[postgis-devel] estimates problems and 1.0.0 delay
strk at refractions.net
strk at refractions.net
Mon Apr 18 04:07:48 PDT 2005
I've committed Ron's patch, but making some tests I discovered some
corner cases still unandled.
It is collapsed histogram extent, mostly due to standard deviation based
hard deviants cut-off. Problem is that after cut-off of hard deviants
we end up with a 0-size dimension on Y or X.
This is surely NOT something that happens on a normal database usage
but I think we should farther inspect it and find a workaround.
Sounds as a can o worms so I wouldn't open it before 1.0.0 which
was planned for today, but I'd delay release until tomorrow evening
(CET) to allow a few more tests to be performed by Ron and eventually
Mark (and myself, of course).
Test reports welcome. Check out utils/test_joinestimation.pl.
--strk;
On Mon, Apr 18, 2005 at 11:47:19AM +0200, strk at refractions.net wrote:
> Patch sounds good, altought I think we can do something better
> in case number of table tuples are unknown (no vacuum run on them).
>
> I'm doing some final run tests before committing it (1.0.0 will
> wait for this).
>
> --strk;
>
> On Mon, Apr 18, 2005 at 01:11:21AM -0700, Ron Mayer wrote:
> > While, I'm at it, I think this patch fixes both the problems.
> >
> > In LWGEOM_gist_joinsel() inside #ifdef REALLY_DO_JOINSEL I think I see
> > two problems.
> >
> > 1. It can divide by zero, causing a
> > "ERROR: invalid join selectivity: inf"
> > error. I work around this by returning DEFAULT_GEOMETRY_SEL
> > if the thing on the bottom in that division was zero.
> >
> > 2. I think it can do a "SearchSysCache()" and "get_attstatsslot()"

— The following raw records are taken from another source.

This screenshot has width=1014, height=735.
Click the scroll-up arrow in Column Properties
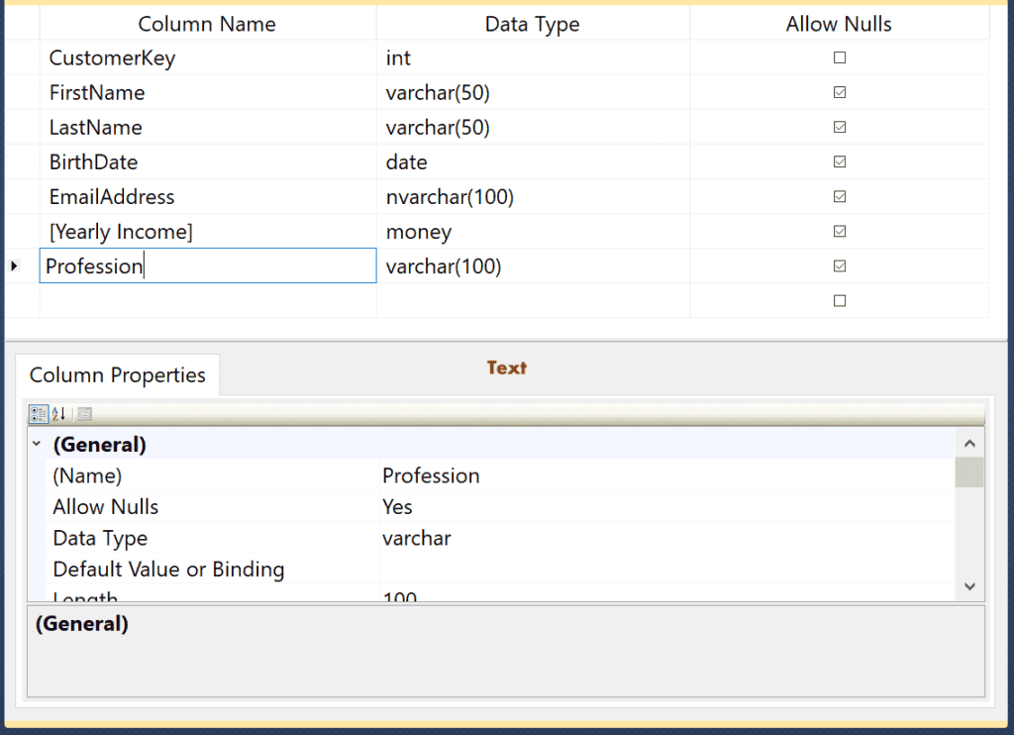[x=969, y=443]
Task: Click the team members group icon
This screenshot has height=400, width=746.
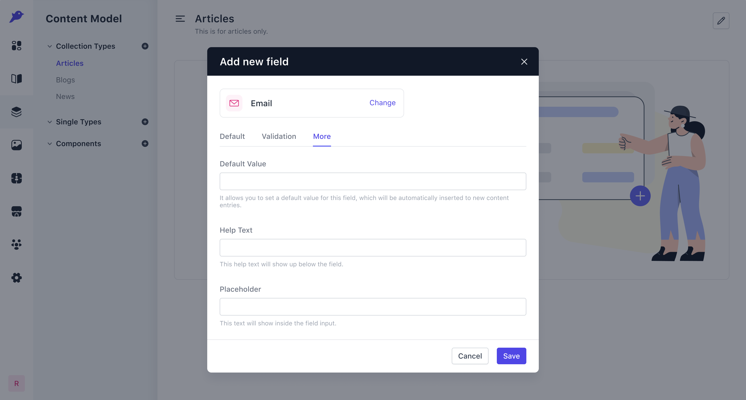Action: (17, 244)
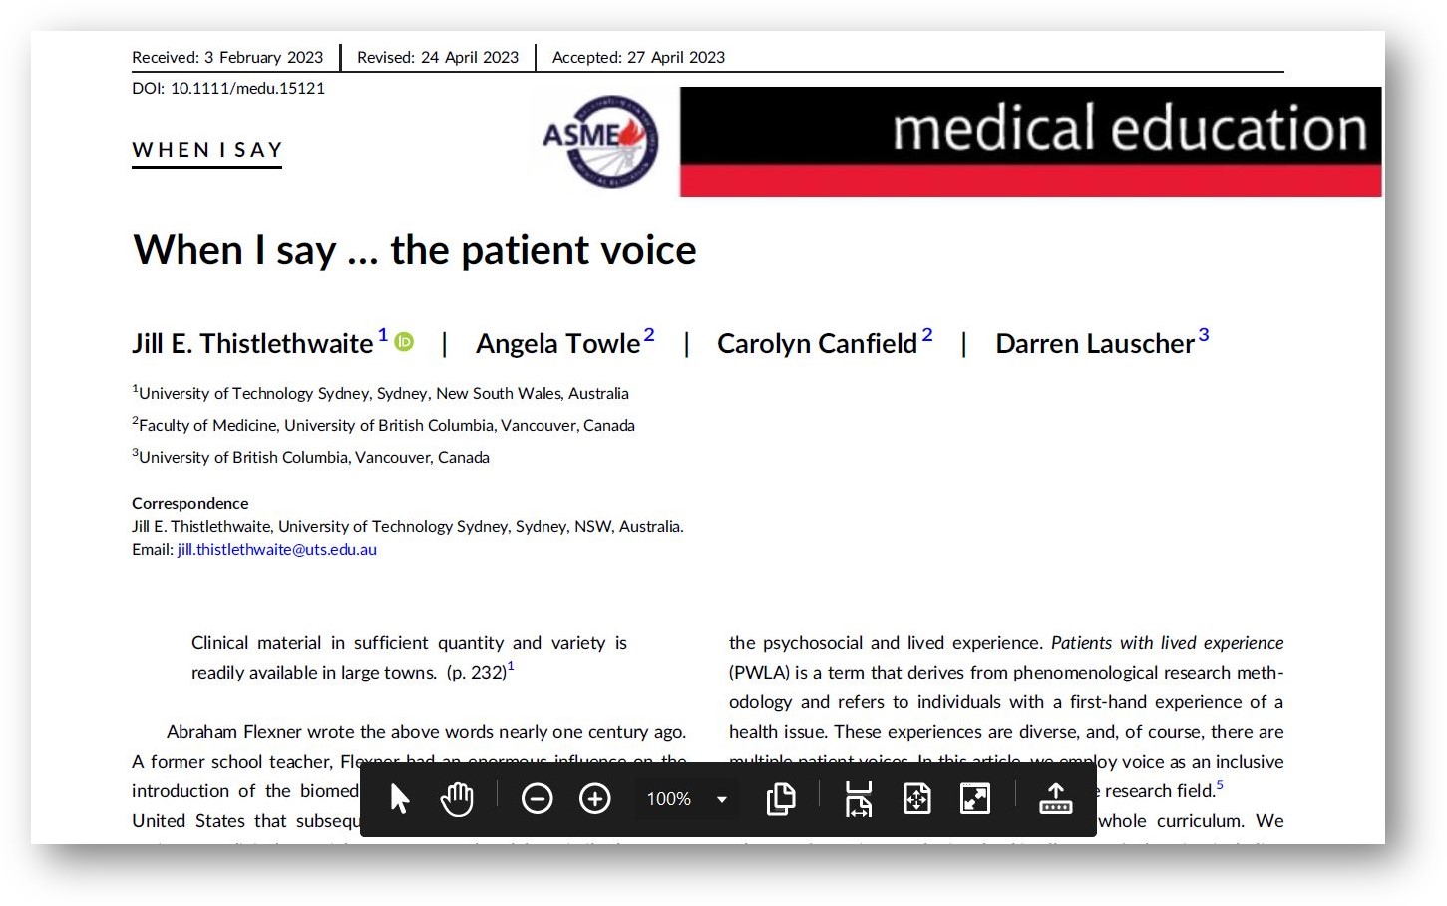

> > for stats1_tuple without a corresponding "RelasesSysCache()" or
> > "free_attstatsslot()" in the case when stats2_tuple has no
> > statistics. I work around this by putting in the
> > calls to
> > free_attstatsslot(0, NULL, 0, (float *)geomstats1, geomstats1_nvalues);
> > ReleaseSysCache(stats1_tuple);
> > in the places where I do an early return because of stats2_tuple.
> >
> >
> > Am I on the right track? It seems to make the problem go
> > away for me, but I'm not that familiar with the code...
> >
> > Ron
> >
> >
> >
> > rmap:~/apps/tmp/postgresql-8.0.2/contrib/postgis-cvs/lwgeom> diff -c
> > lwgeom_estimate.c.~1~ lwgeom_estimate.c
> > *** lwgeom_estimate.c.~1~ Fri Mar 25 01:34:25 2005
> > --- lwgeom_estimate.c Sun Apr 17 09:04:57 2005
> > ***************
> > *** 25,31 ****
> > #include "liblwgeom.h"
> > #include "lwgeom_pg.h"
> >
> > ! //#define DEBUG_GEOMETRY_STATS 1
> >
> >
> > #if USE_VERSION >= 80
> > --- 25,31 ----
> > #include "liblwgeom.h"
> > #include "lwgeom_pg.h"
> >
> > ! #define DEBUG_GEOMETRY_STATS 1
> >
> >
> > #if USE_VERSION >= 80
> > ***************
> > *** 867,872 ****
> > --- 867,874 ----
> > #if DEBUG_GEOMETRY_STATS
> > elog(NOTICE, " No statistics, returning default estimate");
> > #endif
> > + free_attstatsslot(0, NULL, 0, (float *)geomstats1,
> > geomstats1_nvalues);
> > + ReleaseSysCache(stats1_tuple);
> > PG_RETURN_FLOAT8(DEFAULT_GEOMETRY_SEL);
> > }
> >
> > ***************
> > *** 878,883 ****
> > --- 880,887 ----
> > #if DEBUG_GEOMETRY_STATS
> > elog(NOTICE, " STATISTIC_KIND_GEOMETRY stats not found -
> > returning default geometry selectivity");
> > #endif
> > + free_attstatsslot(0, NULL, 0, (float *)geomstats1,
> > geomstats1_nvalues);
> > + ReleaseSysCache(stats1_tuple);
> > ReleaseSysCache(stats2_tuple);
> > PG_RETURN_FLOAT8(DEFAULT_GEOMETRY_SEL);
> > }
> > ***************
> > *** 963,968 ****
> > --- 967,976 ----
> > elog(NOTICE, "Estimated rows returned: %f", rows_returned);
> > #endif
> >
> > + /* avoid a "ERROR: invalid join selectivity: inf" */
> > + if (total_tuples==0)
> > + PG_RETURN_FLOAT8(DEFAULT_GEOMETRY_JOINSEL);
> > +
> > PG_RETURN_FLOAT8(rows_returned / total_tuples);
> > }
> >
> > ====================================================================
> >
> >
> >
> >
> >
> >
> >
> > Ron Mayer wrote:
> > >I have some queries that are giving me a
> > > " WARNING: cache reference leak: cache pg_statistic (31), tuple 0 has
> > >count 1 "
> > >warning message in my log file when I run them.
> > >
> > >I'm using a couple days ago's (either thursday or friday's) CVS version.
> > >
> > >According to the wonderfully helpful people on postgresql's IRC,
> > > "the catcache issues that warning at the end of a transaction if
> > > there are outstanding references to cached items ...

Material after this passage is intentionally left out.